Title: Virtual sound card for sample rate conversion ?
Post by: icstm on 2012-12-19 10:09:56
Yes, the standard windows mixer allows for this.
In Win7 just set the playback device setting to sample at 48k (48 or 96 are normally the default, so it is suprising that you are getting 44.1, unless you told foobar or winamp to output based on source music (which is often 44.1)
Title: Virtual sound card for sample rate conversion ?
Post by: Na svyazi on 2012-12-19 10:26:26
I use Win XP and there is no official way you can set output sample rate in windows mixer. Additionally XP mixer conversion quality is questionable. With DerectSound output (which is the preferable output method) this conversion is not possible at all.

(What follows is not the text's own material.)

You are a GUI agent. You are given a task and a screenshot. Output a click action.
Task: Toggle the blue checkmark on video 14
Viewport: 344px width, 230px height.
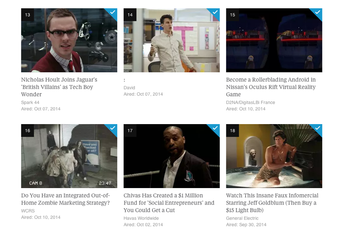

Regarding Windows7 I've heard that sample rate conversion quality in windows mixer is poor too. Do you agree with that?
Title: Virtual sound card for sample rate conversion ?
Post by: Na svyazi on 2012-12-19 11:34:52
To illustrate what I'm talking about here are my test results:
The first result is 48000 playback/recording which produces very small amount of IMD distortion.
The second result is pure 44100 playback/recording. You can see 3.6% IMD distortion. Such a playback sounds terrible.
The third result is made in a tricky way. Actually it is 44100 playback/recording in RMAA. But I played an empty audio file in an audio player at 48000. This tricked the windows mixer to resample 44100 to 48000 in software mode (the mixer resamples to the highest sampling rate of any audio stream playing). This gave me sample rate conversion in Windows mixer.
(http://oi50.tinypic.com/2vkfeie.jpg)
Actually these results of windows mixer sample rate conversion are better but not perfect. This kind of resampling produces slight frequency response change, lower dynamic range, slightly more distortion than pure 48000 playback.
Based on these results I assume that high quality sample rate conversion in a virtual sound card is more preferable than the use of windows mixer to convert sample rate.
Title: Virtual sound card for sample rate conversion ?
Post by: Dynamic on 2012-12-19 17:51:53
The third column looks like good quality, transparent set of figures, but are you saying Windows mixer doesn't automatically resample to 48 kHz?

This is the settings dialogue I used on my Windows XP machine to choose Best Quality resampler in case that's any guidance to you, though I hardly ever use that machine to play audio.

(http://i.imgur.com/3Y8sv.png)
Title: Virtual sound card for sample rate conversion ?
Post by: Na svyazi on 2012-12-20 20:27:59
The third column looks like good quality, transparent set of figures, but are you saying Windows mixer doesn't automatically resample to 48 kHz?

That's correct for Win XP. The mixer converts sampling rate of all audio streams to the highest sampling rate of any audio stream playing at the moment.

The "Sampling rate conversion quality" setting doesn't affect sampling rate. It only affects conversion quality and CPU load required for the conversion.

I tried Virtual Audio Cable software to act as a virtual sound card for sample rate conversion. The software developer claims it can do any sample rate conversion. It can accept any sample rate and output the processed signal at the required sample rate to the sound card.
I spent a lot of time testing Virtual Sound Cable last night. The conversion quality within the program appeared to be very poor. I got unbelievably high IMD distortion reaching 30%. So it's not suitable for sample rate conversion at all.

The other approach to quality conversion is to set Win XP mixer to resample all sounds to 48000 with a trick by playing a silent audio stream at 48000 all the time.
Do you know a small program which can play a silent continuous audio stream?
Title: Virtual sound card for sample rate conversion ?
Post by: pdq on 2012-12-20 21:03:08
How expensive is it to just replace your sound card with one that does a better job of resampling?